Beyond solely relying on the technical solutions, user training is equally, if not more, important. This is echoed by the research that highlighted 97% of workers felt ill-equipped to successfully implement or manage one or more cybersecurity tasks today given their current IT skillset. While many organizations see training as a way of checking a box, I would advise against falling into this trap as security trainings ensure your employees are able to leverage the solutions available to guard against threats.
When rotting develops from the core
Organizations often face high employee turnover rates and frequent job rotations in order to optimize staff utilization. Unfortunately, this results in poor control of employee access authorization as the company struggles to keep track of staff movement in real-time. This means that organizations are susceptible to the risk of current and former employees accidentally and/or deliberately leaking important data, because irrelevant employees may still retain their old privileges to confidential information. In fact, SolarWinds found that 65% of respondents attributed the largest portion of cybersecurity threats to internal users. To combat this, an access rights management system is necessary to help keep user privileges in check:
- Enlist the help of data owners (not just your IT Staff!) to set up and manage privileges
The data owners interact and utilize the assets on a frequent basis. Having them set up, allocate, and modify access rights would ensure no unauthorized access goes undetected, and those who require the access would be properly set up to perform their task.

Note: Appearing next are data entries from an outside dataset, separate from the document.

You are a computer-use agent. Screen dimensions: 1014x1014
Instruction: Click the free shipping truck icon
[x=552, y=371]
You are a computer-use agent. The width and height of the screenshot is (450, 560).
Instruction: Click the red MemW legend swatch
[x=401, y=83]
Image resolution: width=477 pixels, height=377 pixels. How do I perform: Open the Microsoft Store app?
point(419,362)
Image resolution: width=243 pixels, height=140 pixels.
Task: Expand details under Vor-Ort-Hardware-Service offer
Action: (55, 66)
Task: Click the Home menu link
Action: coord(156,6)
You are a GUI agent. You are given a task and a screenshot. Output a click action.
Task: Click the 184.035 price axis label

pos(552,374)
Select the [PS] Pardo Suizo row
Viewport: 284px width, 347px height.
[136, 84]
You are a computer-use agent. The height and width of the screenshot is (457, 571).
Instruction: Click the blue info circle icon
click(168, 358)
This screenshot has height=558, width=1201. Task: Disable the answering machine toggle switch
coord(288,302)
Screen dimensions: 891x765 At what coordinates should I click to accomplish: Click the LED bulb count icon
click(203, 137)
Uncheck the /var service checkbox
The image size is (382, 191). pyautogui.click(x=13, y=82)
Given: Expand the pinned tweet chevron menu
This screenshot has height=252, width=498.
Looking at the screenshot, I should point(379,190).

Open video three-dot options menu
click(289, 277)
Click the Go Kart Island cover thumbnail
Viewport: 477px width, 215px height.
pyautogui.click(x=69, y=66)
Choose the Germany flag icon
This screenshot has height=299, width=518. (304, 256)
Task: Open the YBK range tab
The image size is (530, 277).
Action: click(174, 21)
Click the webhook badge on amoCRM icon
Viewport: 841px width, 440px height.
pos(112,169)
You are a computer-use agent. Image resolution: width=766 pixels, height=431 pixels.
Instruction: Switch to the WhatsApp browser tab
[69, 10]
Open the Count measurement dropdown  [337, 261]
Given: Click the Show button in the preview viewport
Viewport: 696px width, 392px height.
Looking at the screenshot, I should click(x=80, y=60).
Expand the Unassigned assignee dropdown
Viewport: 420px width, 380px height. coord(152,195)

- Leverage automated monitoring tools to alert status changes or unusual asset movements, which could be indicative of system compromises
- Regular process audits to weed out protocol inadequacies in security procedures
Prevention is better than cure
Even with the best laid defense, skilled cybercriminals can still break in. Often the measure of a good security system lies in how well it can detect and respond to threats. That is where a strong security information and event management (SIEM) tool steps in.
SIEM collects and aggregates log data generated throughout the organization’s technology infrastructure and simplifies them for processing. Furthermore, by relying on artificial intelligence to flag important security events, it notifies the team to investigate further, reducing the number of false positives and negatives, saving both cost and time over time.
Not if, but when
Despite new legislation necessitating greater commitment to data protection, data management and privacy, the increasingly complex data landscape will continue to breed vulnerabilities. It is no longer a matter of if but when an attack takes place and how quickly businesses can address and recover from the breach. Nonetheless, the wealth of data this digitalized world brings promises opportunities for businesses that can successfully navigate security challenges and make sense of their digital assets.